The persistence probability p of song states could be a neuromodulatory mechanism that affects vesicle release probability in HVCRA neurons, or their excitability. Such a scenario seems plausible if sequential activation of HVCRA groups derives from excitatory synaptic connections between HVCRA neurons. Current evidence indicates that HVC and RA burst epochs are shaped by a thalamic nucleus. Accordingly, the persistence probability p must depend on such extrinsic influences as well. We are more uncertain about the persistence probability q of the ground state. Songs of birds are initiated somewhere in the brain with the result of activating a particular HVCRA group. During sleep, initializing signals appear to originate in the NIf that projects to HVC [23]. The parameter q could thus represent vesicle release probability in synapses of HVC-projecting NIf neurons or of synapses (or excitability) within NIf.

An inherent assumption in our model is conditional independence of spike trains given a sequence of population states. This is a strong assumption, as it ignores the fact that cells spike more reliably when their afferents spike more reliably as well. As a consequence, we found that the model tended to underestimate some measured correlations (Figure 5F), yet the differences could be explained by assuming nonhomogeneity of link distributions. Possibly, by doing so, we have overestimated the tendency by which neurons link to preferred HVCRA groups; part of the high CSPs could be attributable to genuine pairwise interactions. To be able to estimate these interactions in future work, it will be necessary to simultaneously record from larger neuron populations.
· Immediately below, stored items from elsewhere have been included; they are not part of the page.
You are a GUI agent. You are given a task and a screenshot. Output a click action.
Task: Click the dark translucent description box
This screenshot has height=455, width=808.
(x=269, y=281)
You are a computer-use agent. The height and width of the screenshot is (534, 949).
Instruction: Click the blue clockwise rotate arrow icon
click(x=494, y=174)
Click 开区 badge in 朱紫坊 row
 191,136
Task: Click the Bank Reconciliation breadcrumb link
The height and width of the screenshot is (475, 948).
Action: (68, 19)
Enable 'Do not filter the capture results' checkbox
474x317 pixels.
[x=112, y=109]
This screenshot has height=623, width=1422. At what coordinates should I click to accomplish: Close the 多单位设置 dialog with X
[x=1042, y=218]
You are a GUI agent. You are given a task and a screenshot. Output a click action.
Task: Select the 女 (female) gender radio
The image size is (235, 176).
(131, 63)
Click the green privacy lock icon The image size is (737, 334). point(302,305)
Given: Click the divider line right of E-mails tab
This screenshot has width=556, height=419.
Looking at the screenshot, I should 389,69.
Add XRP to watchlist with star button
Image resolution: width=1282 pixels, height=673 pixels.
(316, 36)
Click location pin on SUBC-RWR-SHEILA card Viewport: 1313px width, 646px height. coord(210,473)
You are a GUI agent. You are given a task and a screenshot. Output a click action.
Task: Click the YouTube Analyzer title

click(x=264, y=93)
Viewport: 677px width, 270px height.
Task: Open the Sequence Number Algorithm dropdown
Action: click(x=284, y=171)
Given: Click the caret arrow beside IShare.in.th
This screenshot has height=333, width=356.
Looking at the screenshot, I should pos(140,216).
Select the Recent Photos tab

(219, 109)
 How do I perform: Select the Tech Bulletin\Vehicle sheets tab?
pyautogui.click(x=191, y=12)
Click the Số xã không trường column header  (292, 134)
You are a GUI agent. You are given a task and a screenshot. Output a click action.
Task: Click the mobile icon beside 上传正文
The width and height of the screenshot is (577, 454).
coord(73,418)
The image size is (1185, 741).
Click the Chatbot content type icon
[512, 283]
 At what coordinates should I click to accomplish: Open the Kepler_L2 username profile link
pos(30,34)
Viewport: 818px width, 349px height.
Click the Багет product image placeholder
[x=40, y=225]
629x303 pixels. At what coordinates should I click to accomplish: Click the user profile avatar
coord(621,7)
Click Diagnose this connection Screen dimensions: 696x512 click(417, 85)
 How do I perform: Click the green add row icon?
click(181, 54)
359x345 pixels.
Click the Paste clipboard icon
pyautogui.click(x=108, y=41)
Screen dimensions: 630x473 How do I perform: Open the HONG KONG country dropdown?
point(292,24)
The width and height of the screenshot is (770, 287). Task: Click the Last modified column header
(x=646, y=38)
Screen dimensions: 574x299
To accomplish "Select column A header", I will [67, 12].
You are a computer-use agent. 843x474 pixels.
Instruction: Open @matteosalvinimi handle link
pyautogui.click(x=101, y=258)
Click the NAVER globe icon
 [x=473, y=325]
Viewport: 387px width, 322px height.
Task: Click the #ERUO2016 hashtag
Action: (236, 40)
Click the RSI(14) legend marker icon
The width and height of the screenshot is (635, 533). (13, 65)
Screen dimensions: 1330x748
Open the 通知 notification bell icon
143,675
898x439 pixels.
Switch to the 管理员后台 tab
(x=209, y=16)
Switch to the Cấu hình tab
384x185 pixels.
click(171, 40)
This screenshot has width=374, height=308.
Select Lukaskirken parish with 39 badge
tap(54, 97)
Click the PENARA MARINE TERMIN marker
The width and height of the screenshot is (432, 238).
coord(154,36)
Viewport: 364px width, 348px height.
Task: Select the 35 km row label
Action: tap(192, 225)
Our prediction would be that higher-order spike correlations must obey the regularities imposed by population-conditional spike-generation mechanisms. If this prediction turns out to be wrong and spike triplets appear more often than predicted, then we might have to revise our model by incorporating mutual dependencies of burst probabilities, which in essence corresponds to introducing higher-order spike correlations.

We were unable to characterize the HVCRA groups to which HVCI and RA neurons are linked with higher probability, but we speculate that preference applies to HVCRA groups that represent syllable onsets, in agreement with weak predictive correlations between song patterns and activity in HVCI and RA neurons [10,11]. These distinguished HVCRA groups could also be leaders that are preferentially activated in transition from the ground state. Such a scenario seems plausible given that syllable onsets are flexible song elements optimally aligned with global song tempo [25]. Insights into these questions could emerge from applications of our modeling approach to a set of HVC and NIf recordings [23]: because NIf projection neurons tend to burst in time intervals of 100 ms and more, their correlations with HVC neurons might provide evidence of regular spacing between leading HVCRA groups.

One of the benefits of our modeling approach compared to other approaches is increased simulation efficiency, because the time it takes to generate a model spike train is orders of magnitude shorter than for detailed biophysical models such as conductance-based integrate-and-fire neurons. Thanks to this efficiency, we were able to compare simulated data with real data to great detail, a task that usually becomes exhaustive in simulations of membrane biophysics. We have not hand-picked neurons for model comparison, but tested model predictions on data from all recorded cells and in all relevant behavioral states. Despite the many simplifications of our model, we believe it can be converted into the language of membrane voltages and synaptic potentials. For example, we have implicitly assumed that neurons are intrinsic bursters. It is known that intrinsic bursting can stabilize the propagation of synchronized activity in conductance-based model neurons [14]. One of the main difficulties would then be to find the appropriate conductance values that implement our estimates of burst probabilities and burst durations. In contrast, comparatively little effort would have to be made to compose synaptic weight matrices, as these are specified by our estimates of link statistics.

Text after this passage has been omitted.